## PROBLEM DETAILS:
Your task is to copy the lines of the data below from the line holding "Open the SOURCES tab" through the line holding "Screen dimensions: 668x644", inclusive, exactly and with nothing added.

## DATASET CONTENT:
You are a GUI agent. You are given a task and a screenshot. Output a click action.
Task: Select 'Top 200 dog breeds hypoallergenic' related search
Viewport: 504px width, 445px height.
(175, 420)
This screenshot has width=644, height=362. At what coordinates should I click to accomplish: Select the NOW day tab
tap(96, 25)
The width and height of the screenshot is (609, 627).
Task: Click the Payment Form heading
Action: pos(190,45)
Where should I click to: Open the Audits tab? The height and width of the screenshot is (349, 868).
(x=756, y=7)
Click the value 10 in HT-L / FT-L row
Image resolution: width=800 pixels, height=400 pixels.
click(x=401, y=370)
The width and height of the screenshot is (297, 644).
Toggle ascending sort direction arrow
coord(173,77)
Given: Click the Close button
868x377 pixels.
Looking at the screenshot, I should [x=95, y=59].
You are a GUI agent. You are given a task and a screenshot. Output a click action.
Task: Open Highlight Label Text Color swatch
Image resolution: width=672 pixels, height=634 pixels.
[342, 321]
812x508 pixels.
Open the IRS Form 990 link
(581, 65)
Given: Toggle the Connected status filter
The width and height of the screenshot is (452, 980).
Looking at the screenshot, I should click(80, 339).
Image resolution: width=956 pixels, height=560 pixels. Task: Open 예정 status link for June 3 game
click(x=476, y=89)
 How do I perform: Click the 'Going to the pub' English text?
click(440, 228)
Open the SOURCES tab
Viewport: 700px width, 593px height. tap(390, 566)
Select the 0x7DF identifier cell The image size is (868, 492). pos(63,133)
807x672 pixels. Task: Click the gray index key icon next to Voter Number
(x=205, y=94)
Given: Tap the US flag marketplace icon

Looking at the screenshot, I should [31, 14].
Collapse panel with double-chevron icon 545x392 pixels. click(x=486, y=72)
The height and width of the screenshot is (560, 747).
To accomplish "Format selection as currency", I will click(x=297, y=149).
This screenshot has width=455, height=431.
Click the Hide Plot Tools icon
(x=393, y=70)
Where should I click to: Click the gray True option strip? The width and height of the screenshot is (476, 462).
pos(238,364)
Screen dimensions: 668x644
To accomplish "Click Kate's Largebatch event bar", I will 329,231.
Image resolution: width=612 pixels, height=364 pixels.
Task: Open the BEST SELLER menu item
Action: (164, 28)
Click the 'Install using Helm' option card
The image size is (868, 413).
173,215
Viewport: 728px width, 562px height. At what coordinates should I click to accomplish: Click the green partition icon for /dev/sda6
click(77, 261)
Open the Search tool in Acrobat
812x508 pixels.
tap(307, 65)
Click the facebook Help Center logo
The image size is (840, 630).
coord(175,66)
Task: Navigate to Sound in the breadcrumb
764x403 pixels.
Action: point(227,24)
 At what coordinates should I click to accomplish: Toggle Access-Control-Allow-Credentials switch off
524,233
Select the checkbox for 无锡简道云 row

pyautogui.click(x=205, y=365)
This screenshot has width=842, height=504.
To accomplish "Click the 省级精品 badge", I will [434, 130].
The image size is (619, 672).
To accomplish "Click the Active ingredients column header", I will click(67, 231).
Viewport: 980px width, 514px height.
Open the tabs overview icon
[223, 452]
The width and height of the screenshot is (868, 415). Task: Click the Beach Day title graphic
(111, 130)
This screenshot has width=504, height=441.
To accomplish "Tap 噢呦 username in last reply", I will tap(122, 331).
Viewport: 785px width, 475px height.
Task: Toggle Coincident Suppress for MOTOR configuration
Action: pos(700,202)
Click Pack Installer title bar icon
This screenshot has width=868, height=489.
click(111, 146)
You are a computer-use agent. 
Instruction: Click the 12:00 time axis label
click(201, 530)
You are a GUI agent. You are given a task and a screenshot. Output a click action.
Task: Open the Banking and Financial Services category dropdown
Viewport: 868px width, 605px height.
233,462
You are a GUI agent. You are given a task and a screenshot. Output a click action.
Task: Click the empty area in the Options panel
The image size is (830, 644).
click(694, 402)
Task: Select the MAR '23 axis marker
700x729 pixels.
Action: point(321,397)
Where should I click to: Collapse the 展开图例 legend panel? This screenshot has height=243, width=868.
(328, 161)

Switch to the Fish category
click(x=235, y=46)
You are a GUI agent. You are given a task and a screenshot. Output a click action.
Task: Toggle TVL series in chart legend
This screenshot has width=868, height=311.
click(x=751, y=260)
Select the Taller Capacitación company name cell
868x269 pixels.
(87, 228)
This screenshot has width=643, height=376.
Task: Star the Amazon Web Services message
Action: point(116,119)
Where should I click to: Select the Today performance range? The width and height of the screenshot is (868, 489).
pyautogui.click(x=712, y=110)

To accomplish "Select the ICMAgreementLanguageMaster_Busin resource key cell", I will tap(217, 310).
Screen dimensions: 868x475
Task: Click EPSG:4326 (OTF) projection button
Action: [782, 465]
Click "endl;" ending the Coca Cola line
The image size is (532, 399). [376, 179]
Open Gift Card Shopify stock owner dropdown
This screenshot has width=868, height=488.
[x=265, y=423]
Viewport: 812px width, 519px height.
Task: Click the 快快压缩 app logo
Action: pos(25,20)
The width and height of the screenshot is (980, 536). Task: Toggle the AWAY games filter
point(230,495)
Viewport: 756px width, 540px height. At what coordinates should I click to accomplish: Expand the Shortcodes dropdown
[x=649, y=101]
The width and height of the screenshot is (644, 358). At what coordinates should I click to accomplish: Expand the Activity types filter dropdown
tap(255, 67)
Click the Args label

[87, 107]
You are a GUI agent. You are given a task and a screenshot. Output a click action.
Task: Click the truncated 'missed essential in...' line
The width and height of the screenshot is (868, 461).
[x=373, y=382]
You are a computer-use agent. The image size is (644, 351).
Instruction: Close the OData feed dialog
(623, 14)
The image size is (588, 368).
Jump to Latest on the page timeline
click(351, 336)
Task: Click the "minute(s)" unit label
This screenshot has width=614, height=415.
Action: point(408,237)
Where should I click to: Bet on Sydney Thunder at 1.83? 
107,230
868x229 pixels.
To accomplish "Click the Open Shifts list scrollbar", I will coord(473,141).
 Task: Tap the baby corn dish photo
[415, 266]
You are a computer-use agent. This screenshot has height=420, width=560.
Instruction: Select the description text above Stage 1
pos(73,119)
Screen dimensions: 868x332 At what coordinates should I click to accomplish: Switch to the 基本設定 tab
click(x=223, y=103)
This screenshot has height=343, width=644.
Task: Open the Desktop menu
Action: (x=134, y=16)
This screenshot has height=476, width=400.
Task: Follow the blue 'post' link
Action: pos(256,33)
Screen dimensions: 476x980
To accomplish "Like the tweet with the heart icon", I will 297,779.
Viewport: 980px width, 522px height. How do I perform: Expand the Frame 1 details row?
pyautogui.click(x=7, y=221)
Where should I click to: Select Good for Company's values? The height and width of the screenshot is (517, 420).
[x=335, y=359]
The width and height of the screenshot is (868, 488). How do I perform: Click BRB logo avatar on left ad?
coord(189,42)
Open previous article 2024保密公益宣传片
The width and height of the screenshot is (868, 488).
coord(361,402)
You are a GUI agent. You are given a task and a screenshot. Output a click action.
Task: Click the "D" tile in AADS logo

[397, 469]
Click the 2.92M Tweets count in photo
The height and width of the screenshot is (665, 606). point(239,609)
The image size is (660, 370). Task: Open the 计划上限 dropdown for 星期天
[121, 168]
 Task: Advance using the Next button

## PROBLEM SOLUTION:
Open the SOURCES tab
Viewport: 700px width, 593px height. tap(390, 566)
Select the 0x7DF identifier cell The image size is (868, 492). pos(63,133)
807x672 pixels. Task: Click the gray index key icon next to Voter Number
(x=205, y=94)
Given: Tap the US flag marketplace icon

Looking at the screenshot, I should [31, 14].
Collapse panel with double-chevron icon 545x392 pixels. click(x=486, y=72)
The height and width of the screenshot is (560, 747).
To accomplish "Format selection as currency", I will click(x=297, y=149).
This screenshot has width=455, height=431.
Click the Hide Plot Tools icon
(x=393, y=70)
Where should I click to: Click the gray True option strip? The width and height of the screenshot is (476, 462).
pos(238,364)
Screen dimensions: 668x644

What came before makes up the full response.